This is an excerpt from a guest column by Helio Fred Garcia, originally published on Commpro.biz on January 4, 2021.
The first American case of COVID-19 was diagnosed on January 20, 2020.
Exactly one year later Joe Biden will be sworn in as the 46th President of the United States.
What happened in the United States in between is different from what happened in other developed countries.
Twenty million Americans contracted COVID-19 between the first case and the end of the year.
2020 was the single deadliest year in American history. The first U.S. COVID-19 fatality was on February 6. By year end another 351 thousand Americans had died from the virus. For context, that is more than all the U.S. combat fatalities in World War II and Vietnam combined, but in a single eleven-month period rather than in the 24 years of those wars. For several weeks in December we were seeing the equivalent of a 9/11 casualty rate every day, with total 2020 COVID-19 fatalities equal to 118 separate 9/11 attacks.

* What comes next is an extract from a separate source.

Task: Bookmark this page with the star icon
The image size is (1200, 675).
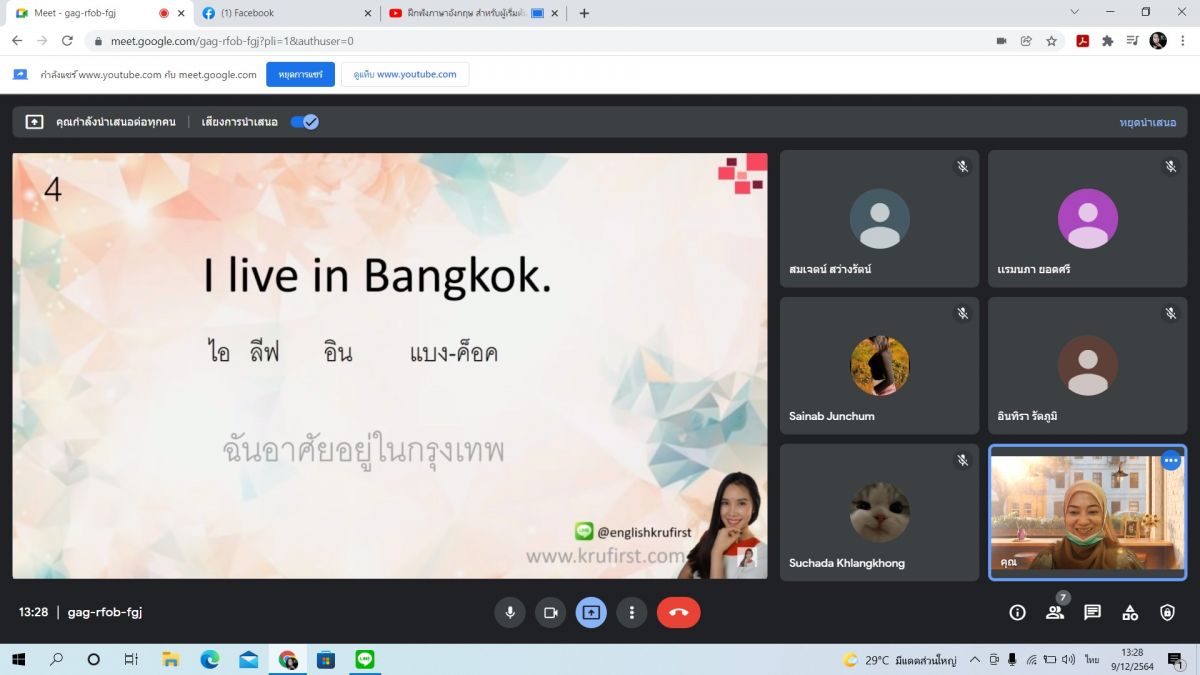Action: [1052, 41]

Much of this was avoidable. And yet, here we are. So the question is – why did this happen?
It was a year that changed everything: what it means to be “at work” or “at school”; how we visit the doctor; how we greet each other; how we shop for groceries and other goods; how we say goodbye to loved ones as they take their final breath.

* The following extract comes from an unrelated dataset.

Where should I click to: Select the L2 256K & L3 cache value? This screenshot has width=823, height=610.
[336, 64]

It was a year of great trauma: medical, emotional, spiritual, economic, social.
And it was a year that saw great sacrifice and some of the best of humanity: in the front-line medical workers, in the agility of many companies to re-imagine their business models and their product offerings, in the emergence of a new class of heroes – postal workers, delivery drivers, and grocery clerks, who risked infection to keep us supplied.
And it was a year that intensified much that had already been fraying in the fabric of American civic life: hyper-polarization in politics, mistrust of each other and of civic institutions, and the shattering of social and political norms.

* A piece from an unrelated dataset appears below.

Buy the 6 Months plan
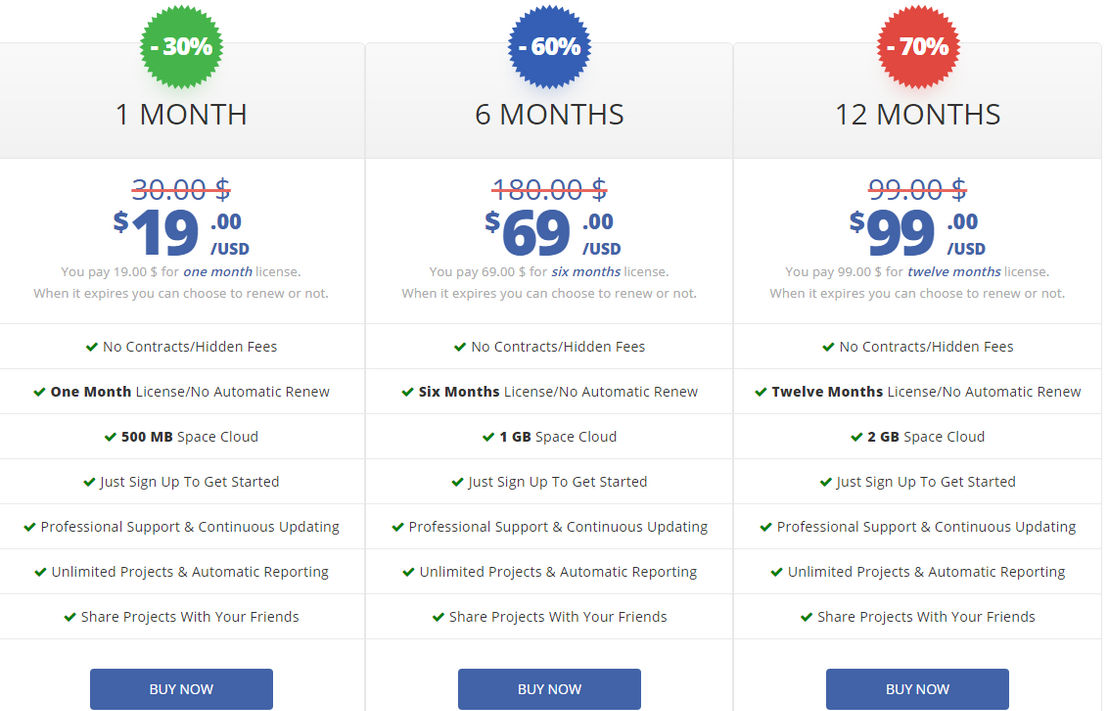The height and width of the screenshot is (711, 1108). [549, 689]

In the time of the pandemic we saw the explicit elevation and endorsement of white supremacist and conspiracist groups, such as the Proud Boys and QAnon. But also the largest civil rights protest in American history, with more than 25 million Americans marching in support of Black Lives Matter – and this in the days and weeks following the first wave of reopening after two months of stay-at-home orders.
After decades of one party discrediting science – from refusing to accept the reality of evolution, to redefining when human life begins, to denying the reality of climate change – we saw millions of Americans deny what scientists, public health experts, and their own doctors told them: that the virus is real, that it is deadly, that you can transmit it even when asymptomatic; and that masking, distancing, and handwashing are keys to prevention. The American population seemed to divide into those who believe what science teaches and those who choose not to. But as a popular T-shirt and internet meme noted, Science Doesn’t Care What You Believe.
The pandemic coincided with one of the most bizarre and contentious presidential election campaigns in American history, in which despite no evidence of fraud the sitting president refused to acknowledge defeat and lost more than 50 lawsuits challenging the results. And who for the eight weeks between the election and the new year seemed to give up on being president. He stayed out of sight and silent on anything having to do with the pandemic, even as fatalities approached the 350 thousand mark and infections soared to 20 million, and as he rage-tweeted about the so-called “massive fraud” that had prevented his re-election.
But the hardships were real and were devastating. In the weeks before and after Christmas, hospitalization rates reached record highs, with whole regions, including southern California, reporting zero intensive care beds available. At least one Los Angeles hospital started treating patients in the gift shop; another in a cafeteria; yet another in its chapel. But the real shortage was of medical personnel to treat the record number of patients. Doctors began talking about the need to choose which patients to treat, and which to leave to die.
The nation saw the infection rate grow by a million cases every few days. And despite pleas from public health officials and hospital front-line workers, Americans continued to travel for the holidays, risking what health workers called a surge on top of a surge. And some governors refused to require citizens to wear masks in public. Florida’s governor even forbade Florida cities and counties from requiring masks and social distancing in their jurisdictions. And the White House, the State Department, and other federal agencies held dozens of holiday parties indoors and without a masking requirement: yet more super-spreader events.
It did not need to be this way.
Much of the suffering, the hardship, the sacrifice could have been avoided. It resulted from a lethal combination of incompetence, dishonesty, and neglect.
The United States, alone in the world, intentionally refused to follow or mandate basic public health steps: a national masking, distancing, testing, and contact tracing policy. There was no whole of government response; at best there were fragments of government responses. And some parts of the government seemed to be at war against other parts. Indeed, some parts of government seemed to be at war against themselves, such as the White House Pandemic Task Force, where in a single press conference the politicians would contradict the public health experts, and vice versa.
The president and other senior government officials modeled the opposite of the public health guidelines, remaining unmasked in public and holding super-spreader events where the crowd was unmasked and packed close together – in violation also of local masking and distancing ordinances.